众人纷纷落座,欢欢喜喜的吃菜,喝酒,热闹的气氛重新回来了。
“爹,我二哥呢?”
杨华忠突然发现杨华林不在,便询问老杨头。
老杨头放下手里的酒盅,环顾了一下四下,也楞住了。
“是啊,你二哥呢?先前我们过来的时候,我还跟他那打了招呼,让夜里过来吃饭,他也应了啊!”老杨头道。
杨华忠放下筷子,“我再去找找。”
杨华忠快步出了堂屋。
这边,杨若晴压低声问孙氏:“二伯啥情况了现在?”
孙氏叹了口气,也压低声道:“你二妈走了,你二伯难过。”
“那天从余家村回来,你二伯就说要给你二妈办丧事。”
“可那当口,瘟疫还没过去,不给办啊。”
“再说你二妈的尸体都被那些官兵送去后山挖了个深坑埋了,总不能再刨出来吧?”
“于是,你二伯就捡了两件你二妈生前穿过的衣裳,给她立了一座衣冠冢。”
“你二伯这回是真伤心了,把自个闷在屋子里哭,还打自己巴掌。”
“到今个刚好第七日,上昼你们家来前,我们都陪他和柏小子去了衣冠冢那给你二妈做了头七。”孙氏道。
杨若晴蹙眉。
人生三苦,幼年丧母,中年丧偶,老来丧子。
没想到被二伯给占了一样。
以前跟二妈在一起那会子天天吵吵闹闹,这会子对方不在了,整个人都空了吧?
哎!
“那兰儿堂姐和柏小子呢?”杨若晴又问。
娘死了,爹伤心难过,弟弟又年幼。
身为女儿的兰儿姐,应该在这个时候顶起来。
哪知,孙氏听到这话,更是一脸痛惜的摇了摇头。
边上,最喜欢说八卦的刘氏抢着替孙氏道:“快莫提兰儿了,你二妈真是白疼了她一场啊!”

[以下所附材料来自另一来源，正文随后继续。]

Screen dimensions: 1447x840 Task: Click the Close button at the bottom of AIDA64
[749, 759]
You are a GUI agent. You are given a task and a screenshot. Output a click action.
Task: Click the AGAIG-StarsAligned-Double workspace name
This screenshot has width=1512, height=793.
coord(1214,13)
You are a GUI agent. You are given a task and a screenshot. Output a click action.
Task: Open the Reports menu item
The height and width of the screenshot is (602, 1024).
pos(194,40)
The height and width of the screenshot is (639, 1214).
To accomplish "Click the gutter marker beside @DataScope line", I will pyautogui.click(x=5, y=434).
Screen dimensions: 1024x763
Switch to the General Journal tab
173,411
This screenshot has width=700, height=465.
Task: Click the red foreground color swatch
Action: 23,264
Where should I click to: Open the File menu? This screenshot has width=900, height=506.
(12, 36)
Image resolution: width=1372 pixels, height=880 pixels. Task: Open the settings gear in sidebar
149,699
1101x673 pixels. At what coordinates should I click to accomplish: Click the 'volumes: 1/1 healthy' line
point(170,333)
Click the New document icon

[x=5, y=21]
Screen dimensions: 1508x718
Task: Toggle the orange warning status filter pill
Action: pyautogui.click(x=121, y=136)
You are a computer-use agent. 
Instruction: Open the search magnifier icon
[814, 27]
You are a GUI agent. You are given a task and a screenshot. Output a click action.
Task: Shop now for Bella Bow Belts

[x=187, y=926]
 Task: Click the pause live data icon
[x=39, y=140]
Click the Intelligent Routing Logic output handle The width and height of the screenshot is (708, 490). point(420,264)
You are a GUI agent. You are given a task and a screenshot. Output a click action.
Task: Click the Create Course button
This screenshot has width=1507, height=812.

“自打发现她娘得了瘟疫,她吓得躲到外祖家不敢挨你二妈的边儿。”
“你二妈去余家村,她也不送。”
“得到死讯那天,那倒是假惺惺掉了几滴泪。”
“立衣冠冢那天,去了一趟山上,下山的时候柏小子走路不当心,不小心滑了一跤弄脏了她的裙子,当时就甩了柏小子一巴掌。”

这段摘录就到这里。